_What is expected_
Put each line of the records below into a Markdown table with the columns Row and Line, numbering the rows in order and skipping blank lines. Leave the pictures out of the table.
======== Material provided ========
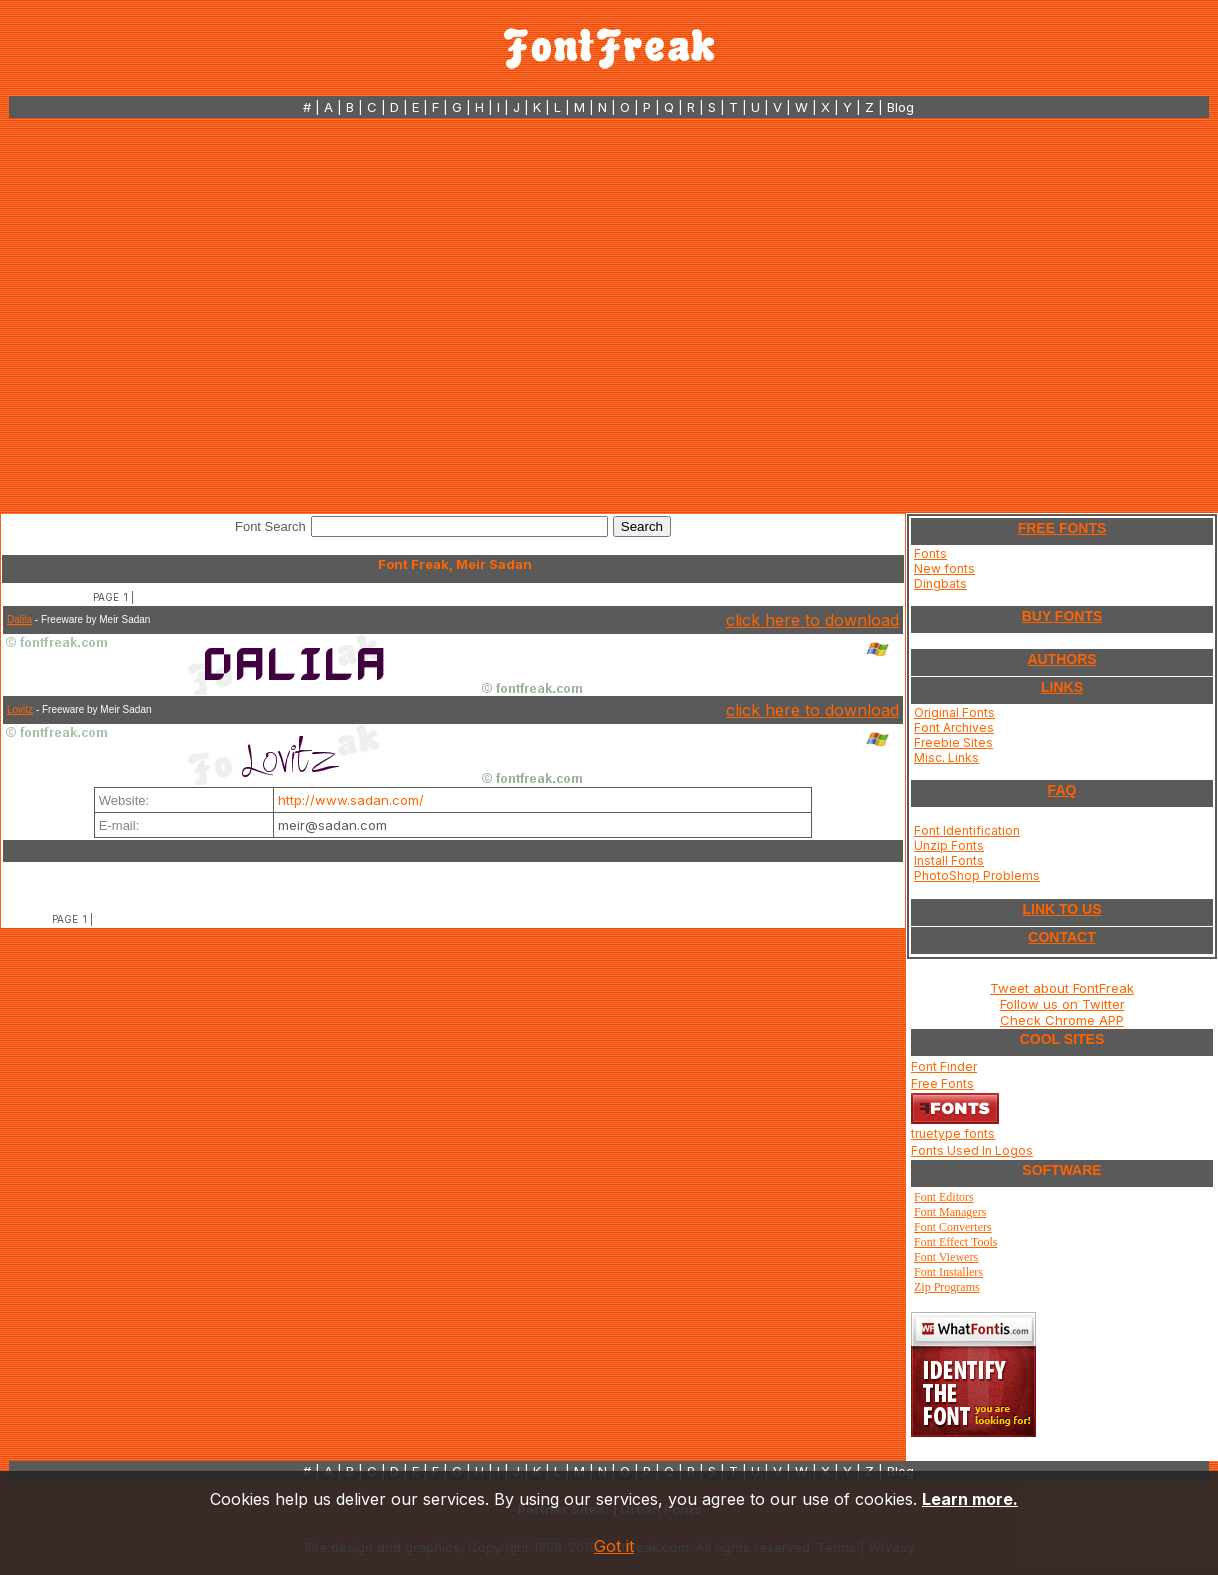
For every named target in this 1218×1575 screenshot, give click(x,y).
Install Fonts (949, 860)
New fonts (944, 568)
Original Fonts (954, 712)
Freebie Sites (953, 742)
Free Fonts (942, 1083)
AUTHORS (1061, 659)
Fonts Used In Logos (972, 1150)
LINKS (1062, 687)
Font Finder (944, 1066)
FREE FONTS (1062, 528)
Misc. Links (946, 757)
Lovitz (20, 709)
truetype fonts (953, 1133)
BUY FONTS (1062, 616)
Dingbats (940, 583)
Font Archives (954, 727)
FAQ (1062, 790)
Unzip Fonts (949, 845)
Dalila (19, 619)
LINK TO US (1061, 909)
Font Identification (967, 830)
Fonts (930, 553)
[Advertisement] (187, 315)
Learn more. (970, 1499)
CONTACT (1061, 937)
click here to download (812, 620)
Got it (614, 1546)
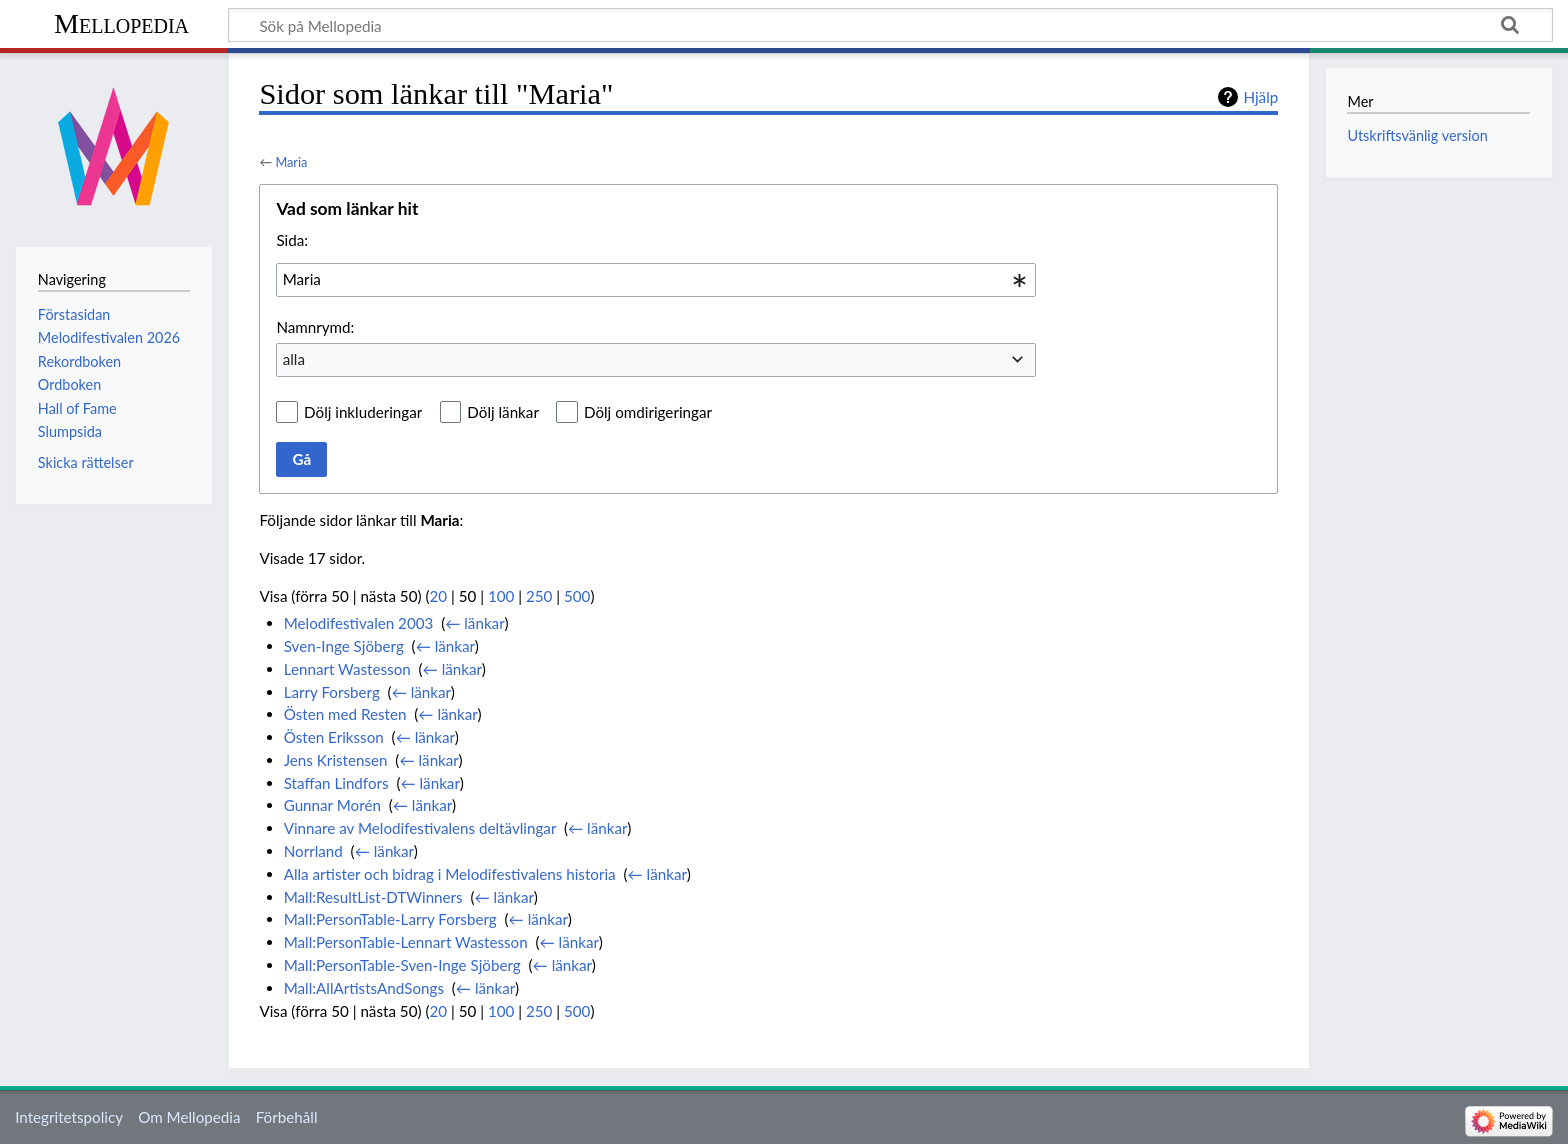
========
_Complete answer_
| Row | Line |
|---|---|
| 1 | For every named target in this 1218×1575 screenshot, give click(x,y). |
| 2 | Install Fonts (949, 860) |
| 3 | New fonts (944, 568) |
| 4 | Original Fonts (954, 712) |
| 5 | Freebie Sites (953, 742) |
| 6 | Free Fonts (942, 1083) |
| 7 | AUTHORS (1061, 659) |
| 8 | Fonts Used In Logos (972, 1150) |
| 9 | LINKS (1062, 687) |
| 10 | Font Finder (944, 1066) |
| 11 | FREE FONTS (1062, 528) |
| 12 | Misc. Links (946, 757) |
| 13 | Lovitz (20, 709) |
| 14 | truetype fonts (953, 1133) |
| 15 | BUY FONTS (1062, 616) |
| 16 | Dingbats (940, 583) |
| 17 | Font Archives (954, 727) |
| 18 | FAQ (1062, 790) |
| 19 | Unzip Fonts (949, 845) |
| 20 | Dalila (19, 619) |
| 21 | LINK TO US (1061, 909) |
| 22 | Font Identification (967, 830) |
| 23 | Fonts (930, 553) |
| 24 | [Advertisement] (187, 315) |
| 25 | Learn more. (970, 1499) |
| 26 | CONTACT (1061, 937) |
| 27 | click here to download (812, 620) |
| 28 | Got it (614, 1546) |